→ **Stated exercise**:
Could you copy out everything from the line containing "Given: Click the" down to the end of the entries, switching "project image" to "project photo" and leaving all else unchanged?

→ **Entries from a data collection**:
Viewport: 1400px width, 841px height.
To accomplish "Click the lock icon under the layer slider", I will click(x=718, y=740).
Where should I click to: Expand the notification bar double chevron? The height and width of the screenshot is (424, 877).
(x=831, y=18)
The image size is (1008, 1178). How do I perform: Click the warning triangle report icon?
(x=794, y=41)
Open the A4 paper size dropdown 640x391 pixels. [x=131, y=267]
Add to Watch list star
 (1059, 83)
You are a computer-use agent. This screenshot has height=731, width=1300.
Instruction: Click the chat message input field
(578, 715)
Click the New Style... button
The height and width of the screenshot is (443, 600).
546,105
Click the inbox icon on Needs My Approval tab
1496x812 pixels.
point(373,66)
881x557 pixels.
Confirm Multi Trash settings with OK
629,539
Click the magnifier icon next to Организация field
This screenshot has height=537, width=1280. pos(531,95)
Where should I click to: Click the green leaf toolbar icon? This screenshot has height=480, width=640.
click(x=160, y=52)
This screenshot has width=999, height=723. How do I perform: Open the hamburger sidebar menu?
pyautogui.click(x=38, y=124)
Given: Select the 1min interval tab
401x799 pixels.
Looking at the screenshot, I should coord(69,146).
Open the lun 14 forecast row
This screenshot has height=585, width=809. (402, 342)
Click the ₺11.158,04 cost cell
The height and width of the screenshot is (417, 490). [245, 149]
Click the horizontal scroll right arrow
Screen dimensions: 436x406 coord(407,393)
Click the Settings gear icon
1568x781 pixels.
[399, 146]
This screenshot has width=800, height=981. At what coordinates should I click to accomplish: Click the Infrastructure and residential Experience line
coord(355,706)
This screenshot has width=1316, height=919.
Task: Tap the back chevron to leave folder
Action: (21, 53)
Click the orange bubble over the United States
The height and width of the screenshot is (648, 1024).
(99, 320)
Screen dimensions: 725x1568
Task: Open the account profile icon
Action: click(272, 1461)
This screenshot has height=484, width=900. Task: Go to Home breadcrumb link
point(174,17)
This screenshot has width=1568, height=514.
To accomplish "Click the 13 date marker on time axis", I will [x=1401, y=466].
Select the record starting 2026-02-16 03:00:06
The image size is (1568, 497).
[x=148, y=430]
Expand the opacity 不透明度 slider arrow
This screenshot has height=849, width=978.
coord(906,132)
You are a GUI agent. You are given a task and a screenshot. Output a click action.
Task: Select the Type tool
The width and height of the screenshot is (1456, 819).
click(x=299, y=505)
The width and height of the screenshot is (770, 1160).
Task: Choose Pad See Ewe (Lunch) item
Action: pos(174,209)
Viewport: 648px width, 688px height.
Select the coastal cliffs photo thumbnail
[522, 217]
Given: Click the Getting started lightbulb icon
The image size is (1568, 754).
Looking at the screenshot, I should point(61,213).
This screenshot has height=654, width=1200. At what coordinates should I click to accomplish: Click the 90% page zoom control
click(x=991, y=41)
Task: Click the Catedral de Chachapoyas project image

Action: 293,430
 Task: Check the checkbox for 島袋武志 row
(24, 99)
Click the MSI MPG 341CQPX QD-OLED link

→ **Worked solution**:
Given: Click the Getting started lightbulb icon
The image size is (1568, 754).
Looking at the screenshot, I should point(61,213).
This screenshot has height=654, width=1200. At what coordinates should I click to accomplish: Click the 90% page zoom control
click(x=991, y=41)
Task: Click the Catedral de Chachapoyas project photo

Action: 293,430
 Task: Check the checkbox for 島袋武志 row
(24, 99)
Click the MSI MPG 341CQPX QD-OLED link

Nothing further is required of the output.